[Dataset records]

§

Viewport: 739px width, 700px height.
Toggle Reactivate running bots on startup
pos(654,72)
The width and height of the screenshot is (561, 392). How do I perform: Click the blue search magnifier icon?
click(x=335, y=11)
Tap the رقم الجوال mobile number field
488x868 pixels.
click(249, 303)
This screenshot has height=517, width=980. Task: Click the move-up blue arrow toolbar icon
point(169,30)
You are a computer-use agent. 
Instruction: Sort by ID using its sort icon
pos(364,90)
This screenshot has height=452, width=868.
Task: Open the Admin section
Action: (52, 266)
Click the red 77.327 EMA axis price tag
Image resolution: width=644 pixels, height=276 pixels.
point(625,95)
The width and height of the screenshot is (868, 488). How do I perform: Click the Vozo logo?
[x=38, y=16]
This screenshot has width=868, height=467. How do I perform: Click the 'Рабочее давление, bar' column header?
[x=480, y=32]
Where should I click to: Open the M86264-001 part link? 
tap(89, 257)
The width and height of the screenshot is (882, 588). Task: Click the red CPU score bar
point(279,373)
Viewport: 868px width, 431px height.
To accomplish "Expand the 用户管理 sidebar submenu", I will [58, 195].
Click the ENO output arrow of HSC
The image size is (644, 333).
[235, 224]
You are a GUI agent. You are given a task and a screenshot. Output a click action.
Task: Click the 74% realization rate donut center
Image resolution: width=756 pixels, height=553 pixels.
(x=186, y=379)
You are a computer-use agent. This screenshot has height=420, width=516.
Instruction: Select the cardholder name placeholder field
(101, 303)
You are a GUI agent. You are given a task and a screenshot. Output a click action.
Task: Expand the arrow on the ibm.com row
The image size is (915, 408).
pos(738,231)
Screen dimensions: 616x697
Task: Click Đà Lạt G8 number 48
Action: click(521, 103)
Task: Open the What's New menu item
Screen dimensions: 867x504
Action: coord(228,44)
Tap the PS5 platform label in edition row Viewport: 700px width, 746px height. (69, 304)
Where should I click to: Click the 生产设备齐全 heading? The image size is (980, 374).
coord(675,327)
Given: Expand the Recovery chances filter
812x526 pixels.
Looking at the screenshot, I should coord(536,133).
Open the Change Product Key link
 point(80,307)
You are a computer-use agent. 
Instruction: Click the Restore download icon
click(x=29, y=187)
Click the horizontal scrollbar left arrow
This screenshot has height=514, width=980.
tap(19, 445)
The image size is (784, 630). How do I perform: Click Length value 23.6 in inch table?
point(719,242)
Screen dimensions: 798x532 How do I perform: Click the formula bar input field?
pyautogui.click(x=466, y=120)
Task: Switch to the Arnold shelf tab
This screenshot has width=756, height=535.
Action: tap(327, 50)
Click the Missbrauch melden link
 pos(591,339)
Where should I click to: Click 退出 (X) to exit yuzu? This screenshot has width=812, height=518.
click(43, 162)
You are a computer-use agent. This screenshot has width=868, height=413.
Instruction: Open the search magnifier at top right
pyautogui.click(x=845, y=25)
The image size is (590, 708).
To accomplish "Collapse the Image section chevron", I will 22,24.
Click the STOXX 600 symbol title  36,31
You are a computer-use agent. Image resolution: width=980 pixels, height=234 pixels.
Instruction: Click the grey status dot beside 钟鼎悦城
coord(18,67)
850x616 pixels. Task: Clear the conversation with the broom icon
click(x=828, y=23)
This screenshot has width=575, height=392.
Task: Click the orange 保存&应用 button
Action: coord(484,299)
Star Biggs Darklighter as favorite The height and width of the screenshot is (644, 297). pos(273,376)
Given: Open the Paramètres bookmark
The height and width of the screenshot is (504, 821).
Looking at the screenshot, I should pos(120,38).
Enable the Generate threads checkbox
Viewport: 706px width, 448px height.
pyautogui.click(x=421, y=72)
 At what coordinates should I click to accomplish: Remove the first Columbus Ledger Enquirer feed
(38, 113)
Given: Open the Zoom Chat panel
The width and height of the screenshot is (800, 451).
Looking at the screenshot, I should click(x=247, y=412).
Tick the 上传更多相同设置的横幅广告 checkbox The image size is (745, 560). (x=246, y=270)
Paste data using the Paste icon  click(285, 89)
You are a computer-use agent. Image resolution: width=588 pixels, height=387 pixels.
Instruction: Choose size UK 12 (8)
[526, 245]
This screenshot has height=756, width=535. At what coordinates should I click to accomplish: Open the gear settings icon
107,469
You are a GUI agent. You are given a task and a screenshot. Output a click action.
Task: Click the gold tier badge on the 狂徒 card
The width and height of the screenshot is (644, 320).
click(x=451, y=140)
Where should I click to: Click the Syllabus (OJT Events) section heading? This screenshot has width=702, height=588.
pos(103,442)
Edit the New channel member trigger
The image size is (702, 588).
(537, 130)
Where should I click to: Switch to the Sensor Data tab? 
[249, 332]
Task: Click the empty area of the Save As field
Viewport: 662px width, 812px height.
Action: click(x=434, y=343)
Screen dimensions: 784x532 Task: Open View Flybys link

§

EXERCISE PROMPT ->
Only the lines above from the line containing "Task: Switch to the Arnold shelf tab" through the line containing "Star Biggs Darklighter" should be retyped, exactly and with both ends included.

WRITTEN SOLUTION ->
Task: Switch to the Arnold shelf tab
This screenshot has width=756, height=535.
Action: tap(327, 50)
Click the Missbrauch melden link
 pos(591,339)
Where should I click to: Click 退出 (X) to exit yuzu? This screenshot has width=812, height=518.
click(43, 162)
You are a computer-use agent. This screenshot has width=868, height=413.
Instruction: Open the search magnifier at top right
pyautogui.click(x=845, y=25)
The image size is (590, 708).
To accomplish "Collapse the Image section chevron", I will 22,24.
Click the STOXX 600 symbol title  36,31
You are a computer-use agent. Image resolution: width=980 pixels, height=234 pixels.
Instruction: Click the grey status dot beside 钟鼎悦城
coord(18,67)
850x616 pixels. Task: Clear the conversation with the broom icon
click(x=828, y=23)
This screenshot has width=575, height=392.
Task: Click the orange 保存&应用 button
Action: coord(484,299)
Star Biggs Darklighter as favorite The height and width of the screenshot is (644, 297). pos(273,376)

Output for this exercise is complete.